Verificou-se, aqui, um esvaziamento completo da insolvente. Logicamente, sem bens nem trabalhadores não poderia gerar receitas. Ficou impossibilitada de pagar as dívidas. A alienação do activo a uma empresa terceira, que tem uma sócia comum à insolvente, constitui uma disposição dos bens em proveito de terceiro. O que preenche a hipótese da alínea d), do nº 2: Disposto dos bens do devedor em proveito pessoal ou de terceiros.

Não se diga contra esta conclusão que não houve proveito porque a adquirente, a F…, era também credora da insolvente. O proveito existiu porque a F… não teve que concorrer com os demais credores para satisfazer os seus créditos. Em especial com a Irmãos Peixoto, à data já credora por créditos já vencidos. Ora, se tivesse que vir ao processo de insolvência reclamar os seus créditos, a probabilidade de os satisfazer na medida em que foram satisfeitos seria, naturalmente, inferior. E, por isso, se entende que se verifica a previsão da alínea d).» Para fundamentar a afectação do ora recorrente por essa qualificação da insolvência, escreveu-se: «Também D… será afectado. Pois, ele era o gerente da F…, a empresa que adquiriu o activo da insolvente. E foi gerente desta até Setembro de 2013. No mês anterior ao negócio. Está, por conseguinte, ligado directamente a este negócio.» O recorrente discorda desta solução jurídica e defende que não estão provados factos para preencher a previsão da alínea d) do n.º 2 do artigo 186.º do Código da Insolvência e da Recuperação de Empresas, que não sendo ele mais gerente da insolvente não pode ser afectado, que não se provou o valor dos bens transferidos para a outra sociedade e, por fim, que a massa já foi indemnizada em virtude da transacção lavrada no apenso de impugnação da resolução em benefício da massa insolvente.
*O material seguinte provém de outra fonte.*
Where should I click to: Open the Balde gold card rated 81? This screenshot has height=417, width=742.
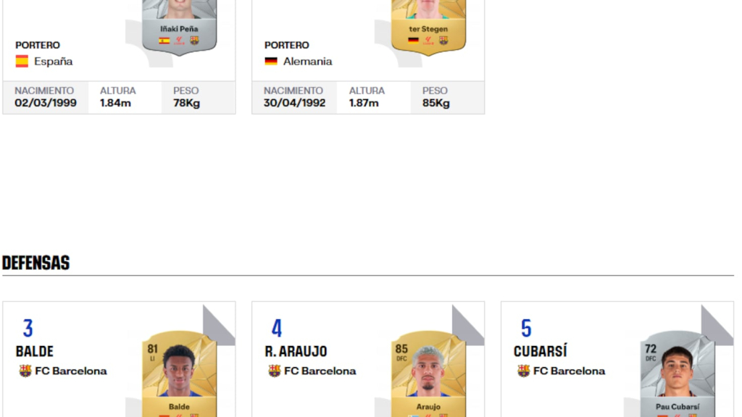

Quid iuris?[1] Com a declaração de insolvência, abre-se oficiosamente um incidente tendente à obrigatória qualificação da insolvência como culposa ou fortuita (artigos 185.º e 189.º, n.º 1, do Código da Insolvência e da Recuperação de Empresas, aprovado pelo Decreto-Lei n.º 53/2004, de 18 de Março).

A insolvência pode ser qualificada como fortuita ou como culposa (artigo 185.º do CIRE). Uma vez que a lei apenas define os pressupostos da insolvência culposa, por exclusão de partes se não for culposa a insolvência é fortuita.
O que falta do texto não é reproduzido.